The Massagetae are interesting because they appear to have maintained some ancient Iranian customs that may shed light on the status of women in Persian society under the Achaemenids. There are signs in Herodotus (Book 1:216) that the Massagetae showed some features of a matrilineal, polyandrous society, in which women might have a number of spouses or sexual partners, but men only one. Patricia Crone has suggested that this feature may resurface in men’s apparent holding of women in common as practiced later by the Mazdakites in the fifth century AD, and by the Khorramites after the Islamic conquest. Mazdaism certainly permitted a practice whereby an impotent man could give his wife temporarily to another in order to obtain a child; it also sanctioned the marriage of close relatives. But in general, Persian society seems to have leaned toward limiting the status of women, following practices elsewhere in the Middle East. Royal and noble women may have been able to own property in their own right—and even, on occasion, to exert some political influence. But this seems to have been an exception associated with high status rather than indicative of practices prevalent in society more widely.

Cyrus’s body was brought back to Persia, to Pasargadae, his capital, to rest in a tomb there.

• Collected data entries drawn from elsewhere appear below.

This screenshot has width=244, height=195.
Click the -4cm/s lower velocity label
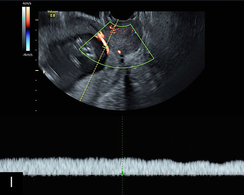click(x=27, y=54)
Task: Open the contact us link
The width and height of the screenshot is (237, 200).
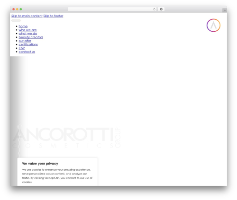Action: click(27, 52)
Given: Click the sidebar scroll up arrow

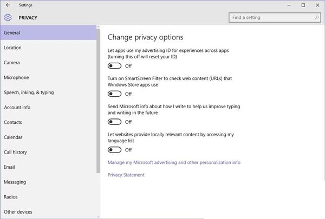Looking at the screenshot, I should pos(98,27).
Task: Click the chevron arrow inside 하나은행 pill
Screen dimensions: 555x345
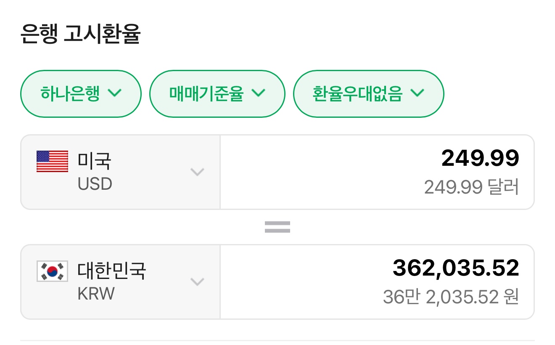Action: click(x=115, y=93)
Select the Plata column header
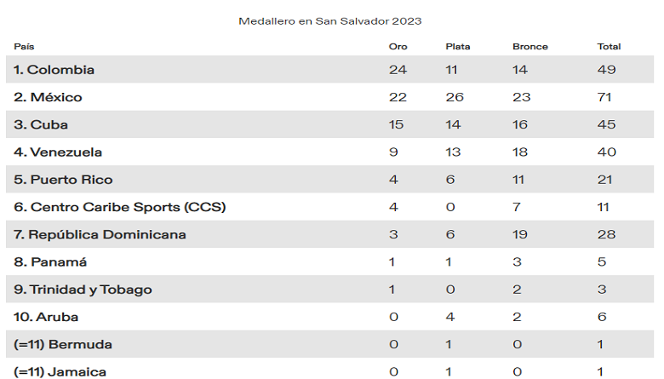Viewport: 664px width, 379px height. point(457,47)
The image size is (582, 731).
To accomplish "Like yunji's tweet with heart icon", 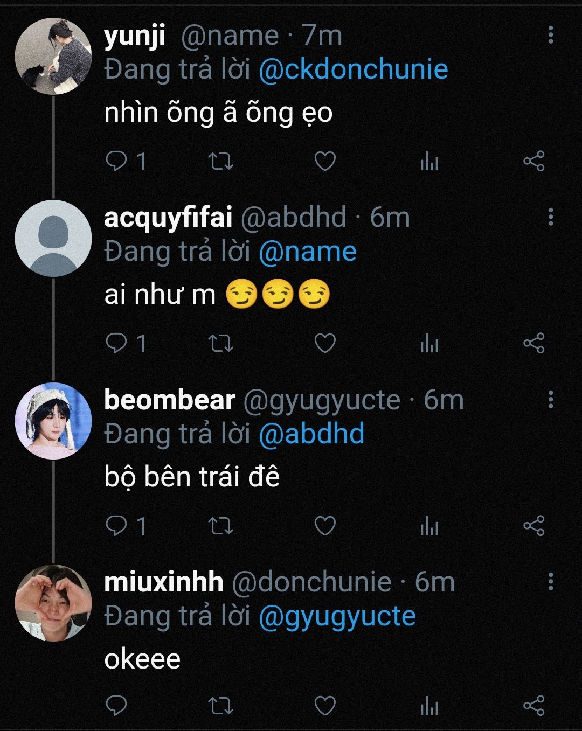I will tap(324, 161).
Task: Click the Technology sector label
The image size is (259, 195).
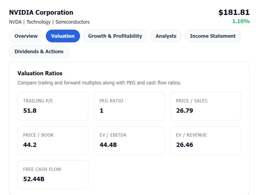Action: point(39,22)
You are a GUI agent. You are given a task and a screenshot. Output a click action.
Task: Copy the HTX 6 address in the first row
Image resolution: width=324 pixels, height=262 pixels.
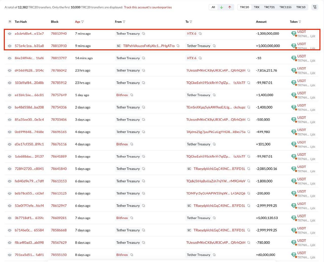click(x=200, y=34)
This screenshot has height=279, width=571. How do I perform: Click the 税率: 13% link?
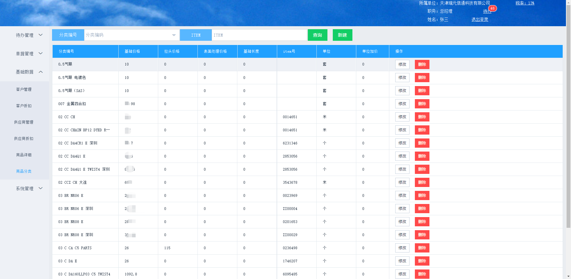[x=525, y=3]
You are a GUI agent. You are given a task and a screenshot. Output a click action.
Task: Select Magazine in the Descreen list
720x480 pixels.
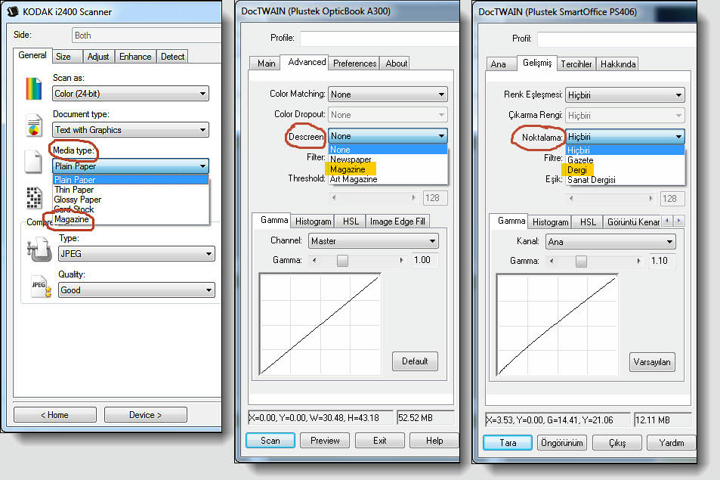[348, 169]
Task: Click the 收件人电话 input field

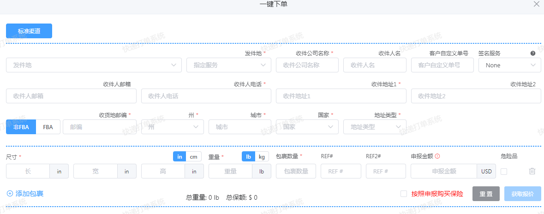Action: pyautogui.click(x=206, y=96)
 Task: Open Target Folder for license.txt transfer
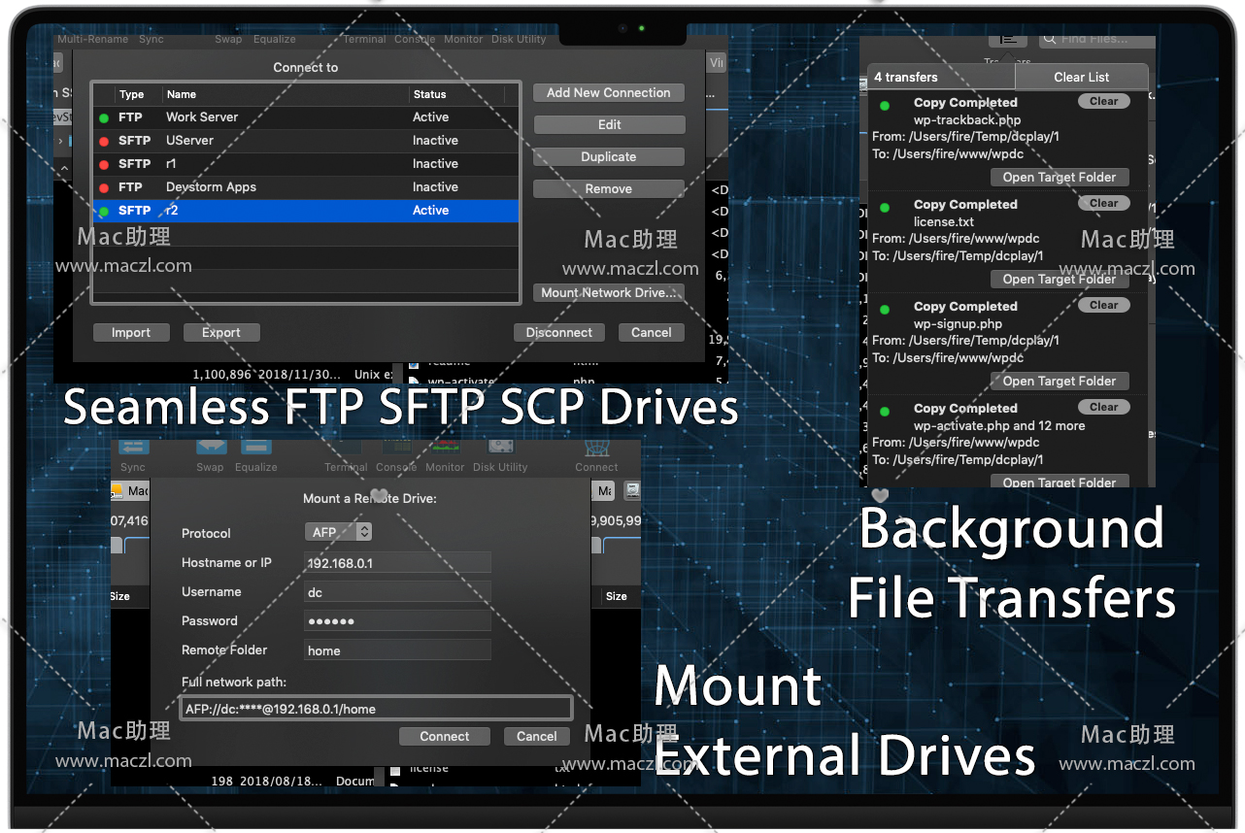click(x=1059, y=279)
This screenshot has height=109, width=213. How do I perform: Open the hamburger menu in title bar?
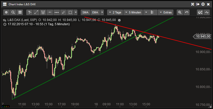point(5,4)
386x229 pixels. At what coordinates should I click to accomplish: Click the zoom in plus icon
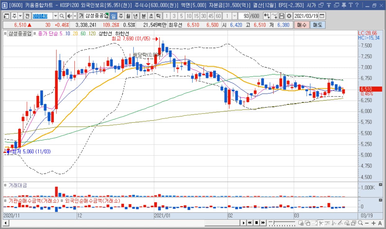point(374,223)
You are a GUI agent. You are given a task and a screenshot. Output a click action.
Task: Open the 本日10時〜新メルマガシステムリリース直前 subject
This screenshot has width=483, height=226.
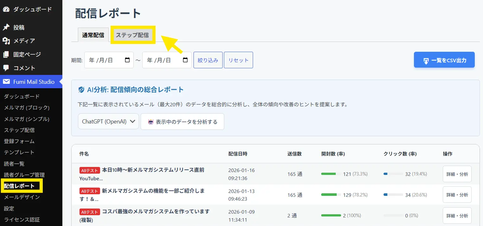[x=153, y=170]
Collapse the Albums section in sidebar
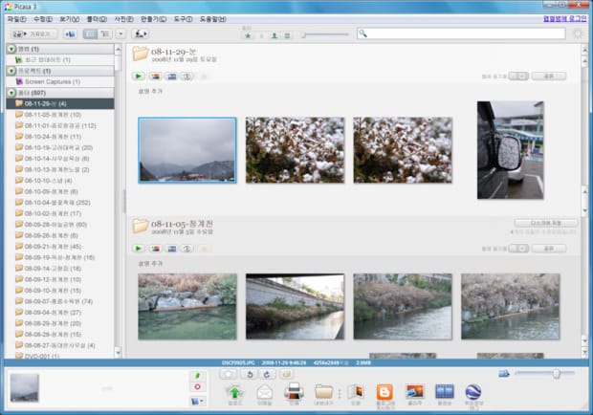The height and width of the screenshot is (415, 593). tap(11, 48)
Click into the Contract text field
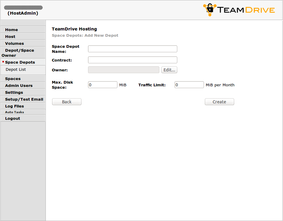283x221 pixels. (132, 60)
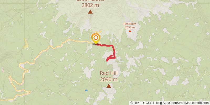Click the Red Butte 2553 m label
The image size is (210, 105).
[x=130, y=25]
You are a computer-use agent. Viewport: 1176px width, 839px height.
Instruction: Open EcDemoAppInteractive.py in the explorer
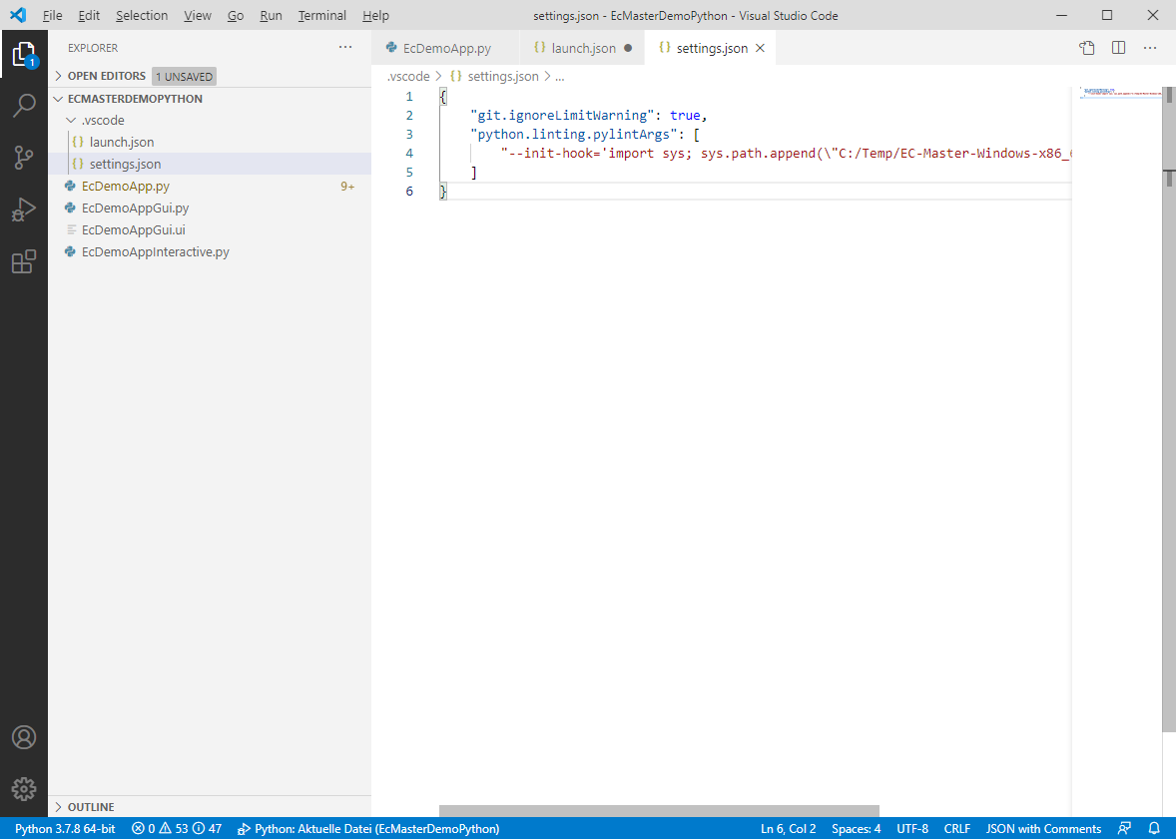155,251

That tomb, which can still be seen (though its contents have long since disappeared), is massively simple rather than grandiose—a sepulchre the size of a small house on a raised, stepped plinth. This tomb burial has raised some questions about the religion of Cyrus and the other Achaemenid kings. Many of his successors were placed in tombs of a different type—rock tombs halfway up a cliff face. Tomb burial was anathema to later Zoroastrians, who held it to be sacrilege to pollute the earth with dead bodies. Instead they exposed the dead on so-called Towers of Silence, to be consumed by birds and animals. Could the Achaemenid kings really have been Zoroastrians if they permitted tomb burial?

Some have explained the inconsistency by suggesting that different classes of Iranian society followed different beliefs—different religions, effectively. As we have seen, there probably was some considerable plurality of belief within the broad flow of Mazdaism at this time. But it seems more likely that the plurality was socially vertical rather than horizontal—a question of geography and tribe rather than of social class. Perhaps an earlier, pre-Zoroastrian tradition of burial still lingered and the elevated position of all the royal tombs was a kind of compromise. Halfway between heaven and earth—itself a strong metaphor. Around the tomb of Cyrus lay a paradise, a garden watered by irrigation channels (our word paradise comes, via Greek, from the Old Persian paradaida, meaning a walled garden). Magian priests watched over the tomb and sacrificed a horse to Cyrus’s memory each month.

Cyrus had been a conqueror, but a conqueror with imagination and vision. He was at least as remarkable a man as that other conqueror, Alexander, whose career marks the end of the Achaemenid period just as that of Cyrus marks the beginning. Maybe as a youth Cyrus had a Mazdaean tutor as remarkable as Aristotle, who taught Alexander.